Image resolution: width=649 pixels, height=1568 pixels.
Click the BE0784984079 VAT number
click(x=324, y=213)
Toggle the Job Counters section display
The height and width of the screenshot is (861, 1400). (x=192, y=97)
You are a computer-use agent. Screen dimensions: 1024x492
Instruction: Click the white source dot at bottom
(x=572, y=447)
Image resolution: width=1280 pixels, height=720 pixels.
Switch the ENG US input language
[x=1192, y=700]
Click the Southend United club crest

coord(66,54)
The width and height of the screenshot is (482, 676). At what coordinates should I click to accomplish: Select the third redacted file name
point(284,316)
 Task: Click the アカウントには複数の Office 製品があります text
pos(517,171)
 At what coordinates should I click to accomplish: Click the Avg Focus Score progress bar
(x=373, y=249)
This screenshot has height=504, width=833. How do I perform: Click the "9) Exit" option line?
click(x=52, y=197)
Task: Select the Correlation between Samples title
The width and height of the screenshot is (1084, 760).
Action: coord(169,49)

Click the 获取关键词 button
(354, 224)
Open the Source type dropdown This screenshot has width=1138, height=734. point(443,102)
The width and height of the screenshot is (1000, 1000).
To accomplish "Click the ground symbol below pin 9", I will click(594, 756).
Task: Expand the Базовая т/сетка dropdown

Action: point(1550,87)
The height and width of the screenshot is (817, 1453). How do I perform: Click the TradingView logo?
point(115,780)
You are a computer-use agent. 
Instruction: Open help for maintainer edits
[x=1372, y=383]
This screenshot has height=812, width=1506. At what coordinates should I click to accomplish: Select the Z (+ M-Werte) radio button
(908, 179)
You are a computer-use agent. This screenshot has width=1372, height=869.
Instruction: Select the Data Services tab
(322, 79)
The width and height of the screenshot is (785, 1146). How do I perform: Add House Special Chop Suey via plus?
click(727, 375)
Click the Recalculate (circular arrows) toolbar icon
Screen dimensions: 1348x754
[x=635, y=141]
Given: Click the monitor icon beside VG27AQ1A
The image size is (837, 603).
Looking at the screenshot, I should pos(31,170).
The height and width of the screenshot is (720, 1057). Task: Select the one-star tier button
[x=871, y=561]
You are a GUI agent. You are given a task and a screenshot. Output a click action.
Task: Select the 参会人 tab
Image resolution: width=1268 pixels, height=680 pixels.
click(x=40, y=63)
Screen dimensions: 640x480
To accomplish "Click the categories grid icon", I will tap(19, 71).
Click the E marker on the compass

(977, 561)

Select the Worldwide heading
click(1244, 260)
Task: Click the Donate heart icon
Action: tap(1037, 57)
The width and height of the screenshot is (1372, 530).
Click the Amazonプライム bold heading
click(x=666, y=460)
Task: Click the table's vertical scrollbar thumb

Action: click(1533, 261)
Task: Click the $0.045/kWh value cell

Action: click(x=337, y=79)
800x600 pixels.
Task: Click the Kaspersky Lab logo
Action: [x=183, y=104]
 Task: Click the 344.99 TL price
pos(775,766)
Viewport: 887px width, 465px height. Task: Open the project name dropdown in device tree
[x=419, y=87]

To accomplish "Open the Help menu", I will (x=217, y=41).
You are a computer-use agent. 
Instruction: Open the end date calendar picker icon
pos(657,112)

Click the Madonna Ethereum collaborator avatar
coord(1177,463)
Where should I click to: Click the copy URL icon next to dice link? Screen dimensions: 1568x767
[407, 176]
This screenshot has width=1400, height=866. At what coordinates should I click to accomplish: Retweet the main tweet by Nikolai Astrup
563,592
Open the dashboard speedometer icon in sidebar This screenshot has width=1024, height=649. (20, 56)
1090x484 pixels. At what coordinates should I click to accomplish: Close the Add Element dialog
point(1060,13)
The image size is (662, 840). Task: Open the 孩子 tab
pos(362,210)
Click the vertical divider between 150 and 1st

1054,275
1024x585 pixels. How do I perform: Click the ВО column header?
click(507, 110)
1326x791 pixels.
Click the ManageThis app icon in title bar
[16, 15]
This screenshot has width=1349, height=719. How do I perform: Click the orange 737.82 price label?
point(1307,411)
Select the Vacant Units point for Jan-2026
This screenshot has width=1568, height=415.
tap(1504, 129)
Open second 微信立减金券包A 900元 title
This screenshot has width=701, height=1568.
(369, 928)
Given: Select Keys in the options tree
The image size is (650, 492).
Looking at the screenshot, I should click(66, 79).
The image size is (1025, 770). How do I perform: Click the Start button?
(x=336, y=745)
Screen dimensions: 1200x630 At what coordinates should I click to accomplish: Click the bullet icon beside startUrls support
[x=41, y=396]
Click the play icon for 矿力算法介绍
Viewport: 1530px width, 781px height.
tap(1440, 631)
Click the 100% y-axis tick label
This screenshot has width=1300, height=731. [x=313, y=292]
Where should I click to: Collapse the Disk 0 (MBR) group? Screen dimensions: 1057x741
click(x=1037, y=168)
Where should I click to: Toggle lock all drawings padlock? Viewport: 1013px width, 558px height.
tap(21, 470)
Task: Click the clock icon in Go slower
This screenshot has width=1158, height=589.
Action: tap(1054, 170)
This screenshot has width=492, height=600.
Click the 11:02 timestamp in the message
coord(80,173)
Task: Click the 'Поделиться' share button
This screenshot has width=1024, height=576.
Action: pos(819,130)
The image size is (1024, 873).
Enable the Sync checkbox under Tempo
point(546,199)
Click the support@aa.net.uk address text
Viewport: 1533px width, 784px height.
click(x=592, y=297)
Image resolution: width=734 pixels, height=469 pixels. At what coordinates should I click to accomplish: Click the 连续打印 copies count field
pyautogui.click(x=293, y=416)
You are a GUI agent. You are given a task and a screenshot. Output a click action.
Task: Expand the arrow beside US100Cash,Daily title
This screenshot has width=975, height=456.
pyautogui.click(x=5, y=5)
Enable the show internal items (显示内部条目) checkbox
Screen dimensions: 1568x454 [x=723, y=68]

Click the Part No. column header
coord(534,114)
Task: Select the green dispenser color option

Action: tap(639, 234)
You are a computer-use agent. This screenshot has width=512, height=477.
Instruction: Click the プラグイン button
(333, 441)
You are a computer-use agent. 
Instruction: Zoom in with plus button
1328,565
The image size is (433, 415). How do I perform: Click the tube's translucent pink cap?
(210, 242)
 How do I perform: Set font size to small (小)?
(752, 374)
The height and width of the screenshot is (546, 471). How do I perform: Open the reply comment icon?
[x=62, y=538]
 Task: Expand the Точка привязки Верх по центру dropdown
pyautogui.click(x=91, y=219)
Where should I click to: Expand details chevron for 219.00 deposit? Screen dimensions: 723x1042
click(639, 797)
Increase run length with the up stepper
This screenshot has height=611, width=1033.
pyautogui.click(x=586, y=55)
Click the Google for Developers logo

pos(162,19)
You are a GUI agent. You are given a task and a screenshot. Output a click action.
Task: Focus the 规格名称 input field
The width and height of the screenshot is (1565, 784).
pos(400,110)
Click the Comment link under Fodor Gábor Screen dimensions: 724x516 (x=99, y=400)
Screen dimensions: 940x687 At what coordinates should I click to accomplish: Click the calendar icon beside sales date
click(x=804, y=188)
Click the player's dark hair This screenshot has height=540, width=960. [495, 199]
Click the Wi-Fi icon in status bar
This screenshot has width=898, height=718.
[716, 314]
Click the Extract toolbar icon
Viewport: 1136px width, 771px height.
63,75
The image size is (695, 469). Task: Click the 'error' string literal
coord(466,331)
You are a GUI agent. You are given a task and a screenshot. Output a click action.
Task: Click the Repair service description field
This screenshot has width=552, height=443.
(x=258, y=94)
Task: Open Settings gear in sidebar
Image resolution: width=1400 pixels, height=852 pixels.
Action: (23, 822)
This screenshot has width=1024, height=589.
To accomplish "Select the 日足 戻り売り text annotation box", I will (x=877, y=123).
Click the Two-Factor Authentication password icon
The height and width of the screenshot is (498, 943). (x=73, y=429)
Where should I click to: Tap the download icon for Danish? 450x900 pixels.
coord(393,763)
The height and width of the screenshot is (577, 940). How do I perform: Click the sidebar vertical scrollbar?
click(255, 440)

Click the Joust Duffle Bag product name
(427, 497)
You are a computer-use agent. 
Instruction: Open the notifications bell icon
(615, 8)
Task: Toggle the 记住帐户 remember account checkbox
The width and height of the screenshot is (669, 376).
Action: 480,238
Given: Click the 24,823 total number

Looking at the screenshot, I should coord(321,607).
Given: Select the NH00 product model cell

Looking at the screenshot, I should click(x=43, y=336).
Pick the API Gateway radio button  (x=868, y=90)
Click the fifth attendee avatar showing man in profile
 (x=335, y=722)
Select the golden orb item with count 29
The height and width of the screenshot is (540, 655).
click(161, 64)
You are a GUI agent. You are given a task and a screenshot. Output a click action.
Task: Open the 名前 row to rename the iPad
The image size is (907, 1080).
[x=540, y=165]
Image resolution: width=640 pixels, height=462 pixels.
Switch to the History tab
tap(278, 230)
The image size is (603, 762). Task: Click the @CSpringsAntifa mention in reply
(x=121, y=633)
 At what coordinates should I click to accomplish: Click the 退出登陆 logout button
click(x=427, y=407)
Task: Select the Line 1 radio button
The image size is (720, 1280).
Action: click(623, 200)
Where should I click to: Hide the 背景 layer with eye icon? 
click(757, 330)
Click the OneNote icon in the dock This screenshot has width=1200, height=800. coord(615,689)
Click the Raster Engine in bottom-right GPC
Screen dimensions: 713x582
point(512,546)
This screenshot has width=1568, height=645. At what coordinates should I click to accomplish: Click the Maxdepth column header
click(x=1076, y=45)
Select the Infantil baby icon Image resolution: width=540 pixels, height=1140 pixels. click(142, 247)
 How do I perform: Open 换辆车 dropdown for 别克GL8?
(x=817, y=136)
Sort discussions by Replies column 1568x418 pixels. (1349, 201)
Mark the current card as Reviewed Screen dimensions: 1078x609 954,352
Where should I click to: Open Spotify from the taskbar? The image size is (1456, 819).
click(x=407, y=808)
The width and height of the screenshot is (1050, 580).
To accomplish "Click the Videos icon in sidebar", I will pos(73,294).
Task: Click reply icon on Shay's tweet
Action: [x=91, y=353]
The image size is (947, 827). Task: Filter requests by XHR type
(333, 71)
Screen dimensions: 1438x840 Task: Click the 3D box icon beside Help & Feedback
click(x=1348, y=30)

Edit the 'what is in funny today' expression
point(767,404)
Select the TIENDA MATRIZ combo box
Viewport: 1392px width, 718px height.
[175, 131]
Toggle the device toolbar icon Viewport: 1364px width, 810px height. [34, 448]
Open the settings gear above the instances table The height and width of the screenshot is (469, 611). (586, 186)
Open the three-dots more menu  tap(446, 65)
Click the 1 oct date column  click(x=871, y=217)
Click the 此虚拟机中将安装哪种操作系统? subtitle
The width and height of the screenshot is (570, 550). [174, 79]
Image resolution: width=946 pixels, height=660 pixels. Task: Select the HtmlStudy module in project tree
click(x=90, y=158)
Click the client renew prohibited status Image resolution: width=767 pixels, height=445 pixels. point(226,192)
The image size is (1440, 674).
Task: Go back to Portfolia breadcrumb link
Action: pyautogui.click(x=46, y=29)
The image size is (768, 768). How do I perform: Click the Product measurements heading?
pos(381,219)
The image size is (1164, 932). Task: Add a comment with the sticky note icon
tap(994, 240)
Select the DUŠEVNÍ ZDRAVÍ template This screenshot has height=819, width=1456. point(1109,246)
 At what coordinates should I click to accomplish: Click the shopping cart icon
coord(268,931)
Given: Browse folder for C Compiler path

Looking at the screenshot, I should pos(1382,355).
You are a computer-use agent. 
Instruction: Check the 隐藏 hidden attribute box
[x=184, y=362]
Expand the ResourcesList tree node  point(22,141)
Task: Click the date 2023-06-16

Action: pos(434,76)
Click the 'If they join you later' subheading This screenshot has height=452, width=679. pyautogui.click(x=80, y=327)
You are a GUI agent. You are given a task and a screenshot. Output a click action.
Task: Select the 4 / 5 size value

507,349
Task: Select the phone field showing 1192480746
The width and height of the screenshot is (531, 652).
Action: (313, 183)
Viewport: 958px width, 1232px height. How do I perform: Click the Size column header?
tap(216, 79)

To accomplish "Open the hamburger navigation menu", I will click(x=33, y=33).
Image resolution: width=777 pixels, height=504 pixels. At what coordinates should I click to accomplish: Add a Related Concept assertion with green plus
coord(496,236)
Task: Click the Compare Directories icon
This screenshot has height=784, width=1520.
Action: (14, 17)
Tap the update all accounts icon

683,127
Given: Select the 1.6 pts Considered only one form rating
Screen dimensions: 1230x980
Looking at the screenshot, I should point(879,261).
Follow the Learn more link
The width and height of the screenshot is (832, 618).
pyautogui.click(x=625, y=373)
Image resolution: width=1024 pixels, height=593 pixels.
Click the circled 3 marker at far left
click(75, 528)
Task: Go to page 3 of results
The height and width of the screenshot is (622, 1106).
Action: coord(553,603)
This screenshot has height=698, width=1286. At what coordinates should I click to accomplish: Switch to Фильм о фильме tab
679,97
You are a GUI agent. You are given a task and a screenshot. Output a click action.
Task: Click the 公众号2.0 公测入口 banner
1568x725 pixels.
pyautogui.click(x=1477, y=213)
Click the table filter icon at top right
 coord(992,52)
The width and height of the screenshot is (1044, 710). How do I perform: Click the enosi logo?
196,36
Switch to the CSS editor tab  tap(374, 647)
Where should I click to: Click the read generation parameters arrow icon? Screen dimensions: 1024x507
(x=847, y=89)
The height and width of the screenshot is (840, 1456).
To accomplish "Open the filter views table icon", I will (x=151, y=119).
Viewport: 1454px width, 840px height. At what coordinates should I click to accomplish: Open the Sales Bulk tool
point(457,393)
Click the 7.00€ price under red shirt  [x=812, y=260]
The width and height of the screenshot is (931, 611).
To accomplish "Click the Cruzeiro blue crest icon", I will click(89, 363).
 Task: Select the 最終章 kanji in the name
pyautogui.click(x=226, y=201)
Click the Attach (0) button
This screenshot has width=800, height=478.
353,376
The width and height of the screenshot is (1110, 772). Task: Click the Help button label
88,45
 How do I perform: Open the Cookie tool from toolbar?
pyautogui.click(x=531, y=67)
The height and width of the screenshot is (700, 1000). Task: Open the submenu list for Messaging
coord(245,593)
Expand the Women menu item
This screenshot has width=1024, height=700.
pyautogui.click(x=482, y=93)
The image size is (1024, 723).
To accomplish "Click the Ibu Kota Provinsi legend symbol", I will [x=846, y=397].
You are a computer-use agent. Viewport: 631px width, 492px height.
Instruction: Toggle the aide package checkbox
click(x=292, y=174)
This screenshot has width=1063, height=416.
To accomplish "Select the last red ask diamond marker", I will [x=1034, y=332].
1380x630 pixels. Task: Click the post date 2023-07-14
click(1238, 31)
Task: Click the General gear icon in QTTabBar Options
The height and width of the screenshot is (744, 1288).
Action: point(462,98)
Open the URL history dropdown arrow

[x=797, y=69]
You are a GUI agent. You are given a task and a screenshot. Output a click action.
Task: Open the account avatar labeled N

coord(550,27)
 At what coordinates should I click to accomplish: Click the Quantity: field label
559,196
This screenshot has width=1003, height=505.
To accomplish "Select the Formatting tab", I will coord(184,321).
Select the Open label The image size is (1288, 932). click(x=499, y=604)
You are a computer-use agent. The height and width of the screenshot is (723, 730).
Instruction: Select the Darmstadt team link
^^^^^^^^^^^^^^^^
Required action — Word for word, restate the listing above from its first line to the line with "You are a computer-use agent. Screen", keeping both.

Solution for this task —
Image resolution: width=649 pixels, height=1568 pixels.
Click the BE0784984079 VAT number
click(x=324, y=213)
Toggle the Job Counters section display
The height and width of the screenshot is (861, 1400). (x=192, y=97)
You are a computer-use agent. Screen dimensions: 1024x492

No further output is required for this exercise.